- **Objectif visé**: Reprenez l'extrait sur les violences visant les chrétiens en Birmanie et poursuivez-le à partir de sa dernière phrase.

- **Extrait cité**:

============================================================

Les fidèles sont fortifiés, ils acquièrent une union spirituelle avec le Christ en recevant la sainte communion.
La junte birmane a intensifié la répression contre cette minorité religieuse, connue pour être un soutien des Forces de défense du peuple, affirme ainsi le jeune prêtre. "Nous ne pouvons pas dire que l’armée cible spécifiquement les chrétiens. Cependant, depuis le coup d’État de février 2021, elle a intensifié ses attaques contre la minorité chrétienne, commettant des atrocités telles que des meurtres et des arrestations de prêtres, incendiant des églises." Dernier exemple en date : la tentative de meurtre du père Paul Khwi Shane Aung alors qu'il célébrait la messe dans l'église Saint-Patrick de la ville de Mohnyin, dans le même diocèse que le père Bosco, le 12 avril dernier. Le 7 février, 21 maisons d'un village du diocèse ont été incendiées, contraignant les familles qui s'y trouvaient à trouver refuge dans des villages voisins. "Parmi les ménages touchés, il y a 4 familles catholiques et 17 familles baptistes. Au total, ce sont 175 personnes qui ont besoin d'une assistance immédiate. Actuellement, ces foyers sont confrontés à une grave pénurie de nourriture, de vêtements et de médicaments", détaille le père Bosco. À Nam Ya, les combats ont fait rage pendant deux jours, les 8 et 9 avril, à l'issue desquels les rebelles du Kachin ont réussi à reprendre un avant-poste. Une victoire qui laisse un goût amer au père Bosco et à ses ouailles. "Cela a causé beaucoup de dégâts aux maisons de nos villageois. Notre pauvre église, ainsi que la chapelle baptiste ont été touchées par des bombardements aériens, ainsi que notre crèche."

============================================================

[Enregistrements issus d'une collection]
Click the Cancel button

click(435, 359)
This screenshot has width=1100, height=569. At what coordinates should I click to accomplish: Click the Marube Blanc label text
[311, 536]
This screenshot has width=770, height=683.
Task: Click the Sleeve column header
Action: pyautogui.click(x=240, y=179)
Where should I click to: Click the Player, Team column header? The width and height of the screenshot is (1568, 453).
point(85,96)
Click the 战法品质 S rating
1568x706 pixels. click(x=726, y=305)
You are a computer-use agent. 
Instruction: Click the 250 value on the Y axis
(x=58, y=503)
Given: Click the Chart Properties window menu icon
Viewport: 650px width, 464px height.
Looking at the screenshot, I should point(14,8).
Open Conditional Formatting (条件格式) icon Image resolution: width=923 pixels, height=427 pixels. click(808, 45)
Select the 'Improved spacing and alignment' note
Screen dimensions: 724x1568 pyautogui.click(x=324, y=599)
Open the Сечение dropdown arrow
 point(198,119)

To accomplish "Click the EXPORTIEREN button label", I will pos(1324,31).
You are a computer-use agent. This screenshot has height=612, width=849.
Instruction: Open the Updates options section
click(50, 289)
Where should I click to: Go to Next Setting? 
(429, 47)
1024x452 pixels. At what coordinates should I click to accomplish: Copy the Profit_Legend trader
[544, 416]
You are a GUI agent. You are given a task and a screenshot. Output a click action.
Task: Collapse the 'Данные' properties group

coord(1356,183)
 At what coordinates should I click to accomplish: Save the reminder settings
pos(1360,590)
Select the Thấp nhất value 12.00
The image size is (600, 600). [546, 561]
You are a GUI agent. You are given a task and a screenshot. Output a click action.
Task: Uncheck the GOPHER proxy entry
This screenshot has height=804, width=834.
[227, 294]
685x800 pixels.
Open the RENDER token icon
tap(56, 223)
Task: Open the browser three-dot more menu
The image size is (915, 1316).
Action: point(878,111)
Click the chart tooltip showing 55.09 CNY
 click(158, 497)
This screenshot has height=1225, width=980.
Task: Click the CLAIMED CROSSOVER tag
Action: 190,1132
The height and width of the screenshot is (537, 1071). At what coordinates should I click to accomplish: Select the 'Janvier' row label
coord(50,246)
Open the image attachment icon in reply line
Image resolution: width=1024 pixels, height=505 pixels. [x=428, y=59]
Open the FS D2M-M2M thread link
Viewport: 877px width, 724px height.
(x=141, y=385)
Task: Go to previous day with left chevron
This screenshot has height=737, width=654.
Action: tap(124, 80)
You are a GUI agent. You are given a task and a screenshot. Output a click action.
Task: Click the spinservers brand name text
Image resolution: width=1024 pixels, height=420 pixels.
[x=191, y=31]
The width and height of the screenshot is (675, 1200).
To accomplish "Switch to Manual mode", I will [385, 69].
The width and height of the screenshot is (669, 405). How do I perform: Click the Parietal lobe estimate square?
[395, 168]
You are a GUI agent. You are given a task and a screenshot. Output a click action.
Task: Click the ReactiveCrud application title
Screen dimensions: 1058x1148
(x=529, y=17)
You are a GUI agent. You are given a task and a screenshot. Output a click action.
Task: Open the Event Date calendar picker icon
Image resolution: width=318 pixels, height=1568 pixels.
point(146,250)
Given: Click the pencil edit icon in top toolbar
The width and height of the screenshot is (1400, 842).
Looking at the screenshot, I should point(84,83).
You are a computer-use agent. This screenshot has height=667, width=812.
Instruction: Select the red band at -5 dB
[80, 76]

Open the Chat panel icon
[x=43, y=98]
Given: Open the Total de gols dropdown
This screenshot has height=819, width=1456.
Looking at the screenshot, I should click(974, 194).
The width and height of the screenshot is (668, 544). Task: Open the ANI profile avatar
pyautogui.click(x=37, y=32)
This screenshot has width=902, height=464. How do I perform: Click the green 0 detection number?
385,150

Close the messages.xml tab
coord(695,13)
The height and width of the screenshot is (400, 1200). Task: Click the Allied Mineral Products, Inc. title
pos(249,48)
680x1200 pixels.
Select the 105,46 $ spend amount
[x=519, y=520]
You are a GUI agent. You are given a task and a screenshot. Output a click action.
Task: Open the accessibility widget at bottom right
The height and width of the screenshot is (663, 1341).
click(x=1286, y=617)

============================================================

- **Réponse attendue**:
Le nord de la Birmanie sous le feu des combats
"Nous, chrétiens de Birmanie, vivons actuellement dans des zones actives de conflit. Notre peuple est confronté à de terribles difficultés, mais nous faisons de notre mieux pour maintenir la vie paroissiale", confie-t-il encore. "Nous célébrons normalement les messes et les sacrements." "Normalement", cela peut signifier au milieu des décombres, en pleine forêt ou sous une chapelle de fortune bâtie en bambou. Mais assure le père Bosco, "les fidèles sont fortifiés, ils acquièrent une union spirituelle avec le Christ en recevant la sainte communion".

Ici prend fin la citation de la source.